→ SET OF TASKS:
1. In the Liberal Studies passage, which mobile payment system made a purely individual-driven interaction possible?
2. Condense the paragraph of the Liberal Studies passage that begins "Now technology cannot address this issue" into two sentences, keeping its main facts.
3. Carry the Liberal Studies passage forward from its final sentence.

→ DOCUMENT PASSAGE:
-- Opening Marker --
Liberal Studies allows you to solve complex problems creatively.
Professor Relly: Liberal Studies programs take in the global context, which is how issues in societies interact and inform one another because everything is connected. That provides a critical-enquiry environment, where we can look at things from interdisciplinary points of view.
Professor Gangopadhyay: Steve Jobs said that it is in Apple’s DNA that technology alone is not enough. It is technology married with Liberal Studies and humanity that make our hearts sing. Technology is a tool used to solve the problem, but formulation of the problem is what a Liberal Studies training allows us to do.
From advertising to public relations and financial analysis, today, companies are going all out to hire Liberal Studies graduates.
During the implementation of Indian government’s fantastic initiative ‘Jan Dhan Yojana’, we had enough technology, but we were not getting all the people to use that technology. Why is that? Because when they go to a bank, the so-called elite bankers do not treat them well.
Now technology cannot address this issue. That is where Liberal Studies comes into picture. Later, we figured that we have to get rid of the personal interaction. It should be an interaction driven entirely by the individual. The mobile payment system that we now have through UPI has allowed it to happen.
School of Liberal Studies at UPES
Professor Gangopadhyay: At UPES School of Liberal Studies, we have divided the curriculum into three parts. One is classroom teaching, which essentially is received wisdom. As teachers, our roles have changed tremendously. In our times, teachers were the repositories of knowledge. Today, google is the knowledge repository for students, provided they are taught the ways to authenticate that knowledge.
-- Closing Marker --
→ ENTRIES SUPPLIED:
-- Opening Marker --
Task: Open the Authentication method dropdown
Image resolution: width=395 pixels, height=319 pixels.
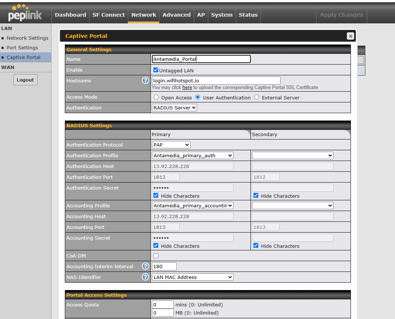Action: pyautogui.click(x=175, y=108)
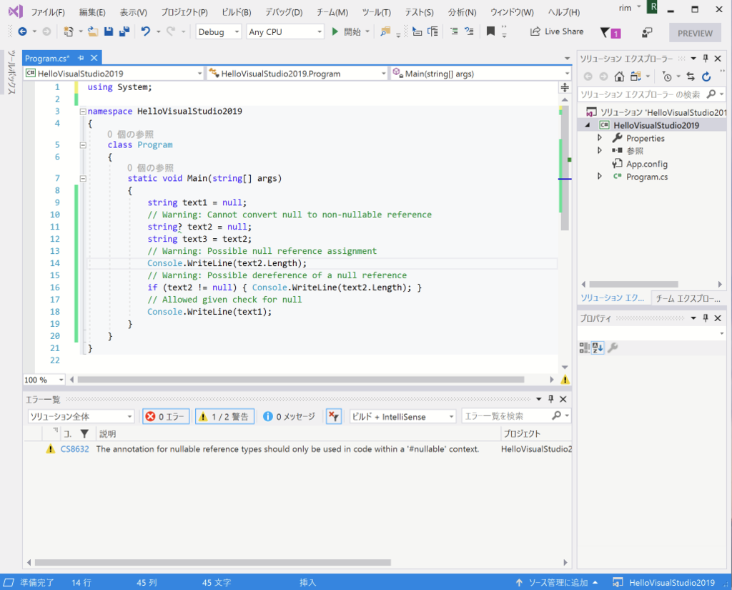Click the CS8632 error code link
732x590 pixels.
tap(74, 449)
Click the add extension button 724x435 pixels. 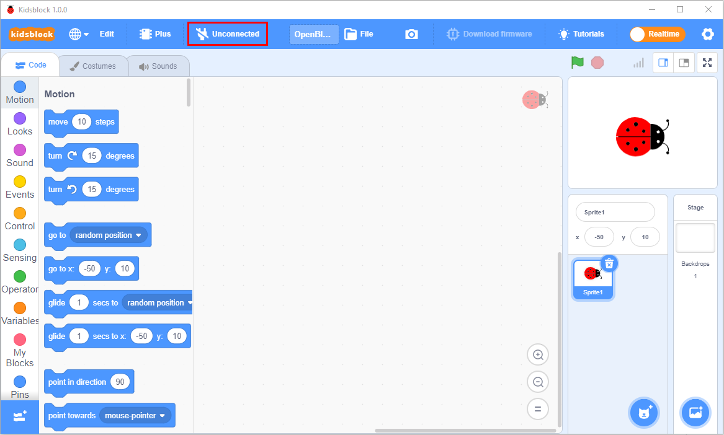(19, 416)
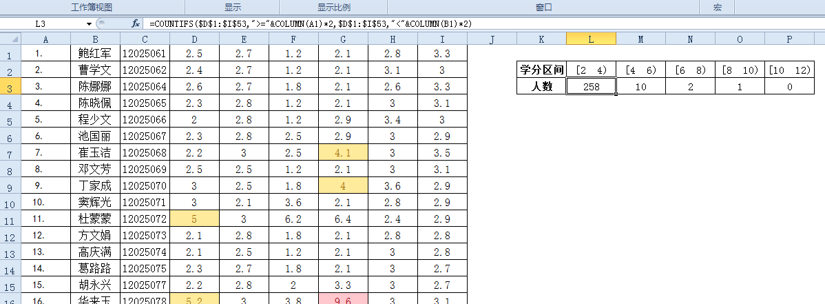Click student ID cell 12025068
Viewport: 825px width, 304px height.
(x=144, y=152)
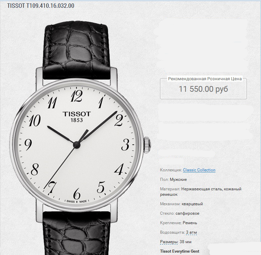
-- Closing Marker --
-- Opening Marker --
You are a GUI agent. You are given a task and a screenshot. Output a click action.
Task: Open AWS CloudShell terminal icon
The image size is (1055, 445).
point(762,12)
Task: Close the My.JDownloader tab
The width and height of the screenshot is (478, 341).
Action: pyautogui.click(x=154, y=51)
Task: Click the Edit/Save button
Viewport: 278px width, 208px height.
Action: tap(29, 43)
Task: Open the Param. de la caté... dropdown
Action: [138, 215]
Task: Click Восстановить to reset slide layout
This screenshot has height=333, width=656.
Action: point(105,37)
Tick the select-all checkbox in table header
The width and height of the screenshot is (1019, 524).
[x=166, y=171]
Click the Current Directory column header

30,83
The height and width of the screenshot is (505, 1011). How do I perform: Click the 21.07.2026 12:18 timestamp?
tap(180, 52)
-- Closing Marker --
→ EXPECTED RESULTS:
1. UPI

2. Technology could not solve the problem, and that is where Liberal Studies came in. The answer was to remove personal interaction so the individual drove it entirely, which the UPI mobile payment system made possible.

3.
What we need to have is critical thinking. The next generation will face the problems we have not faced. So, they must know the art of analytical thinking. The second part of our curriculum focusses on exactly this. How do I connect abstract disciplines like political philosophy to the neighbourhood? Where can I apply what I have learnt in the classroom to the various schemes and the various political interplay?
We have about 12 villages around UPES. We have talked to the gram panchayats and the village heads on how to introduce our students to their way of life and to connect what they are studying. This is an integral part of the curriculum because students earn credits.
The third part is open or research questions, which are essentially kite flying. Here, we try to figure out what kind of society we want to build.
Personally, I do not believe in multi-disciplinary people; I believe in multidisciplinary teams. People with diverse expertise coming together to solve a common problem. Take for example Covid-19. Even though Covid was purely a health problem, we needed experts from different fields apart from doctors and nurses to curb it.
If we look at the societal problems with this lens, we need to realise that societal problems converge on human beings. And human beings have a 360-degree existence. So, we need a 360-degree approach.
That is how we have designed an integrated, whole curriculum for UPES School of Liberal Studies.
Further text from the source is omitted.